Cette organisation nombreuse et efficace est contemporaine de mouvements politiques de grande ampleur, et notamment de l’alliance massive des diverses organisations de lutte étudiantes avec la résistance locale au projet d’aéroport à Sanrizuka. Front de Libération du Japon – L’Été à Sanrizuka documente, entre autres choses, cette alliance (pour donner une idée de son ampleur, et de la pertinence du vocabulaire guerrier sans cesse déployé pour raconter toute cette histoire, les batailles à Sanrizuka ont pu voir s’affronter en rase campagne 20 000 opposants et 30 000 policiers au même moment). Mais ce premier film est aussi un pivot dans la filmographie d’Ogawa Pro, le lieu d’un changement radical né de la rencontre du groupe avec les habitants du lieu, ces fermiers organisés qui refusent d’abandonner leurs terres. Ainsi le monologue final du film – celui de cette femme de Sanrizuka qui explique, sur le seuil de sa maison, tout ce que ces premières années de combat ont changé pour elle, et la nécessité de « répondre à la violence par la violence » pour sauver sa peau et imaginer « un monde meilleur » – ouvre avec force sur la série qui suivra, cinq autres films épiques sur la résistance tenace de quelques villageois aux troupes armées de l’État Japonais. Si l’aéroport commence péniblement à sortir de terre en 1972, s’il sera inauguré en 1978 avec dix ans de retard (et une seule piste au lieu des trois prévues initialement), et si cette défaite et la tristesse qui lui correspond commencent à se faire apparentes dans les années précédant l’inauguration, la résistance à l’aéroport n’est pourtant pas éteinte à ce jour : celui-ci, assez éloigné de la capitale qu’il dessert, apparaît comme enclavé au milieu d’une poche de résistance encore vivace, plutôt que l’inverse.

Mais Ogawa Pro ne s’en est pas tenu là. La réalisation du Village de Heta (1973), dernier volet de la série qui est l’un des plus aboutis et émouvants, est marquée par l’essoufflement de la lutte à Sanrizuka. Après ce film, le collectif réfléchit à la possibilité de déménager sa base de travail. Ils continuent à montrer leurs films partout au Japon, alors qu’une partie du groupe tourne Dokkoi ! Le Chant des humains, sous-titré Kotobukicho : le quartier des ouvriers libérés (1975) à Yokohama : ce film se place dans la continuité des méthodes de travail inventées à Sanrizuka, pour réaliser le portrait d’une communauté de travailleurs journaliers exploités, habitant un quartier marginal de cette ville portuaire du Japon.

• [LIGNES DE DONNÉES]
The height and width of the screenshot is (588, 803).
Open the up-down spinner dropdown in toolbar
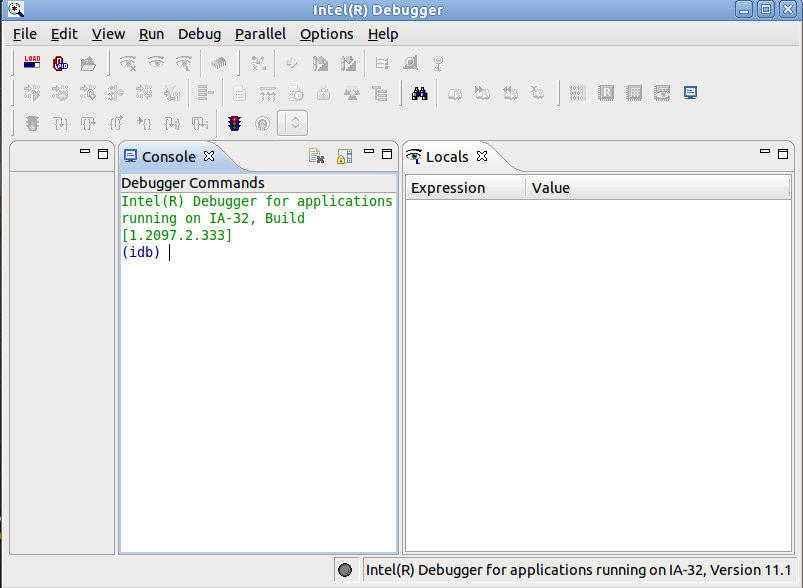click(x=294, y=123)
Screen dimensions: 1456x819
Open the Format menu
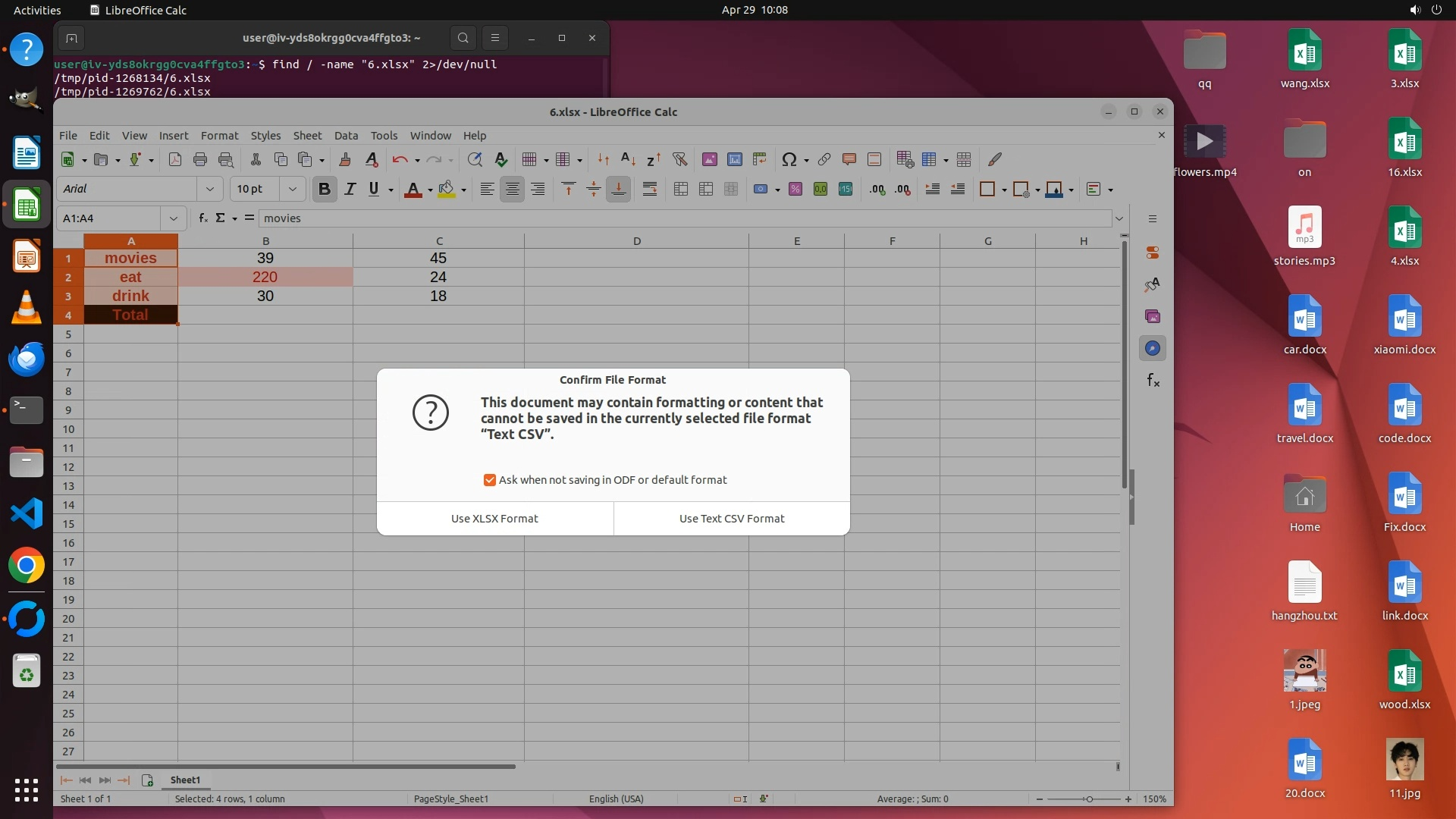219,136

* * *

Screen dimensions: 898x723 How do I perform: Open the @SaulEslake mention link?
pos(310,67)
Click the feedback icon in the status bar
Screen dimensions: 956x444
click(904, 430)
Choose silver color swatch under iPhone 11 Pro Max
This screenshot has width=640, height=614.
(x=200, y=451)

==

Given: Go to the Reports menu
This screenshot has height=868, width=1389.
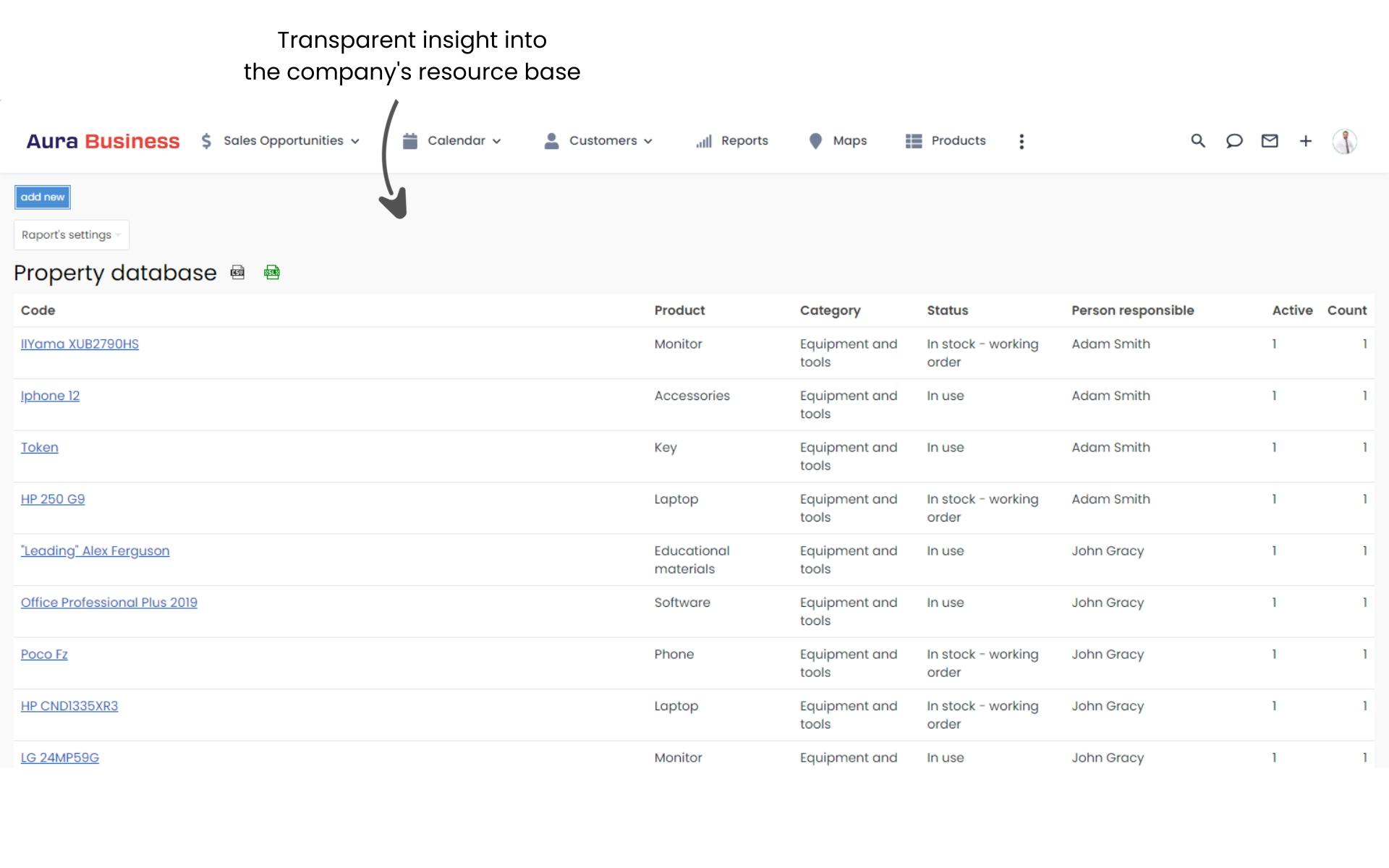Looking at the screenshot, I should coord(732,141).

• [QUESTIONS ET EXERCICES]
• 1. Répondez aux questions suivantes d'après l'extrait sur Ogawa Pro et Sanrizuka.
(a) Combien d'opposants et de policiers les batailles à Sanrizuka ont-elles pu voir s'affronter au même moment ?
(b) En quelle année l'aéroport a-t-il été inauguré, et avec combien de pistes ?
(c) Dans quelle ville une partie du groupe tourne-t-elle Dokkoi ! Le Chant des humains ?
• 2. Reproduisez le passage de l'extrait sur Ogawa Pro et Sanrizuka compris entre « Mais Ogawa Pro » et « portuaire du Japon. », ces deux bornes incluses.
Les entrées ci-dessus n'interviennent pas dans ce travail.

• [CORRIGÉ PAR EXERCICE]
• 1.
(a) 20 000 opposants et 30 000 policiers.
(b) En 1978, avec une seule piste.
(c) À Yokohama.

• 2.
Mais Ogawa Pro ne s’en est pas tenu là. La réalisation du Village de Heta (1973), dernier volet de la série qui est l’un des plus aboutis et émouvants, est marquée par l’essoufflement de la lutte à Sanrizuka. Après ce film, le collectif réfléchit à la possibilité de déménager sa base de travail. Ils continuent à montrer leurs films partout au Japon, alors qu’une partie du groupe tourne Dokkoi ! Le Chant des humains, sous-titré Kotobukicho : le quartier des ouvriers libérés (1975) à Yokohama : ce film se place dans la continuité des méthodes de travail inventées à Sanrizuka, pour réaliser le portrait d’une communauté de travailleurs journaliers exploités, habitant un quartier marginal de cette ville portuaire du Japon.